Chypre : « tu vas payer » 

A l’heure du sauvetage des banques européennes, il a été demandé à Chypre de taxer directement et instantanément les dépôts des banques chypriotes afin d’obtenir 6 milliards d’euro. C’est la condition sine qua none pour que l’Union Européenne vienne en aide à Chypre pour un montant de 10 milliards d’euro.
Je rappelle que Chypre est au bord de la faillite et que ces 16 milliards permettraient d’éviter la faillite de cet État-Membre.


L’Europe sur des charbons ardents

Au départ, il s’agissait de taxer tous les déposants chypriotes : 6,75% jusqu’à 100 000 euros, puis 9,9% au dessus; c'est une première dans l’Histoire.
Dernièrement, la commission européenne aurait accepté que soit exempté les dépôts inférieurs à 100 000 euros mais qu’en taxant les autres, Chypre obtiennent quand même les 6 milliards d’euros.
Plus récemment encore (je sais, les décisions changent plus vite que leurs ombres), Chypre a même été autorisée à supprimer la taxe (elle n’était pas validée par le parlement de toute manière) mais a trouver les 6 milliards par n’importe quelle autre moyen.



Un risque de contagion

Qui sait si cela ne va pas s'appliquer aux autres pays en difficulté: Grèce, Espagne, Italie, ...France. Avec la libre circulation des capitaux rien n'interdit maintenant d'ouvrir un compte dans une banque étrangère.
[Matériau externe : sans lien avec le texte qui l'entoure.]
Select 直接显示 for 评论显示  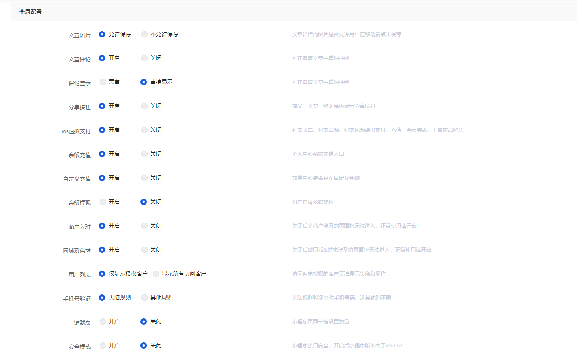[144, 82]
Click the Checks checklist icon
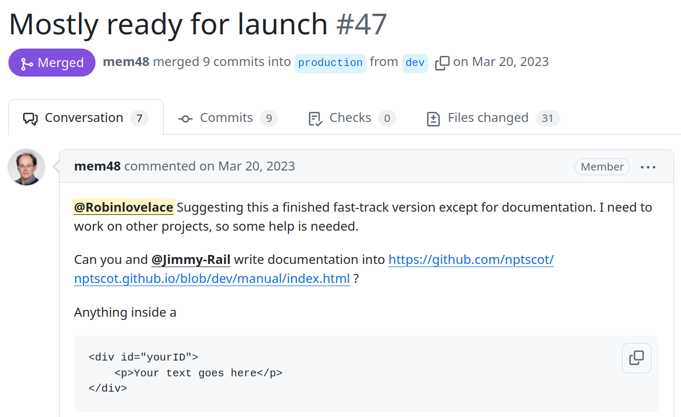681x417 pixels. click(x=315, y=119)
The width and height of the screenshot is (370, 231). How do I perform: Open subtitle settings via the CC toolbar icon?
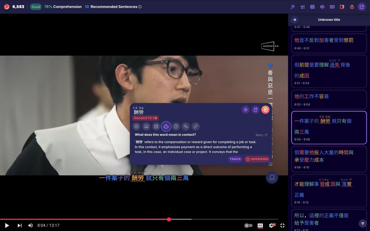[312, 7]
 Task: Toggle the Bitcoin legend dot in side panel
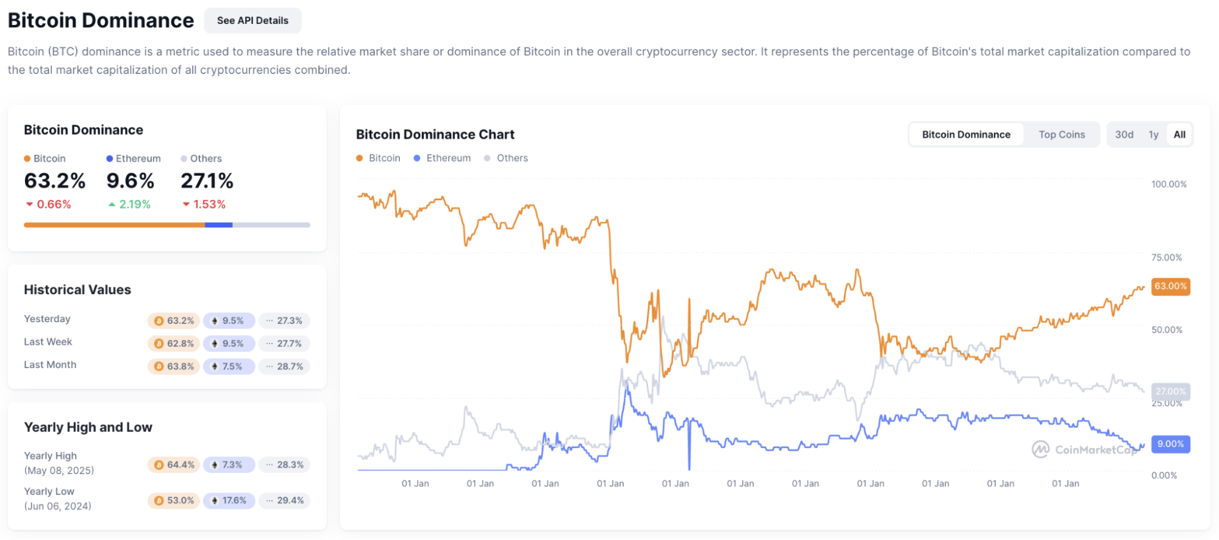click(x=27, y=158)

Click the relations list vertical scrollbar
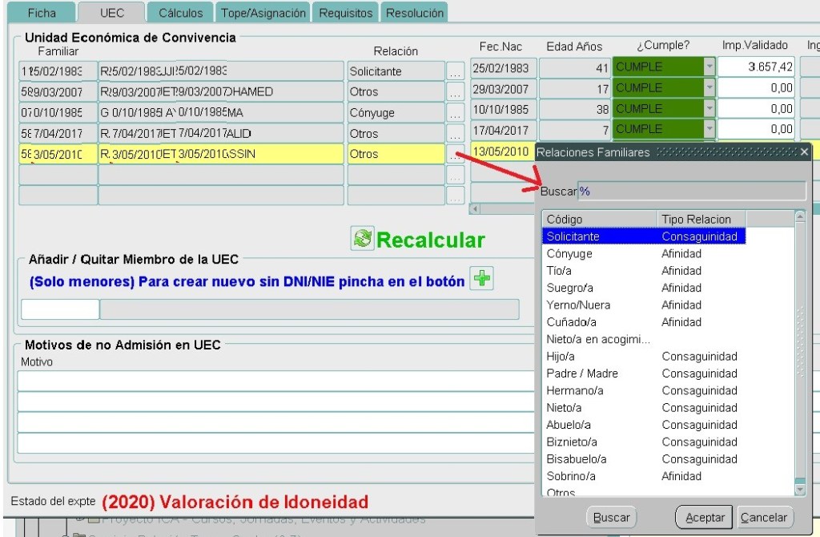tap(799, 353)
Il y a un risque de contagion bancaire où les clients retireraient leurs argents des comptes, ce qui pourrait entraîner une vague de faillite bancaire.
Je n’aborderais même pas la question de la compétitivité dans un monde ouvert.
Enfin, compte tenu des changements éclairs de décision en peu de temps, c’est un signal d’instabilité que l’Union Européenne renvoie au monde entier.
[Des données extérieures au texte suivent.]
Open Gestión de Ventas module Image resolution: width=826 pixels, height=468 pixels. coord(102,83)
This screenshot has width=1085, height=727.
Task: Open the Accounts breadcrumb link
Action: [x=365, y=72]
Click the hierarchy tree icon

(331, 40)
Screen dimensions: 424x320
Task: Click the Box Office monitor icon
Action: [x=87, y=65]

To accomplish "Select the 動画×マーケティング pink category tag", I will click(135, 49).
Généraliser une telle taxe uniquement dans les autres paradis fiscaux ?

On ne pourrait pas juste cibler les paradis fiscaux car la plupart des pays européens ont le leur ou sont des paradis fiscaux : Jersey/Guernesey (iles anglo-normandes), la City de Londres, la Belgique, le Luxembourg, la Suisse, l'Irlande, le Liechtenstein, St Marin, l'Autriche, Andorre, Gibraltar, Malte, Chypre, la Lettonie,...

Bref, il y aurait une levée de boucliers et ces pays-là savent se défendre.




Voilà le genre de signal que donne l'Union Européenne : un pas en avant, un pas en arrière, deux pas en avant, trois en arrière,...La politique des petits pas.

Chypre, c'est un peu le vilain petit canard isolé et moins puissant que les autres États-Membres.
Pour les chypriotes mêmes, ce genre d'"accord européen" risque de les pousser à sortir de l'Union Européenne et à se tourner vers la Russie. 
Au delà de créer une panique bancaire, une sortie d'un pays de l'UE aurait une portée importante : l'Union Européenne n'est pas stable (vous le savez déjà vous me direz). Un évènement peut-être pire qu'une panique bancaire car cela remettrait en cause toute l'Union Européenne...



Bien sûr, quant à savoir qui a donné cette idée génialement stupide pour Chypre, les dirigeants et instances européennes se renvoient tous la patate chaude.

Si les États-Unis d'Europe (Europe Fédérale) voyaient le jour, je n'ose pas imaginer le bazar que ce serait. Certains analystes parlaient de risques politiques pour 2013 et bien c’est gagné.

Cela me fait encore plus dire que l’Euro ne survivra pas à court, moyen ou long terme.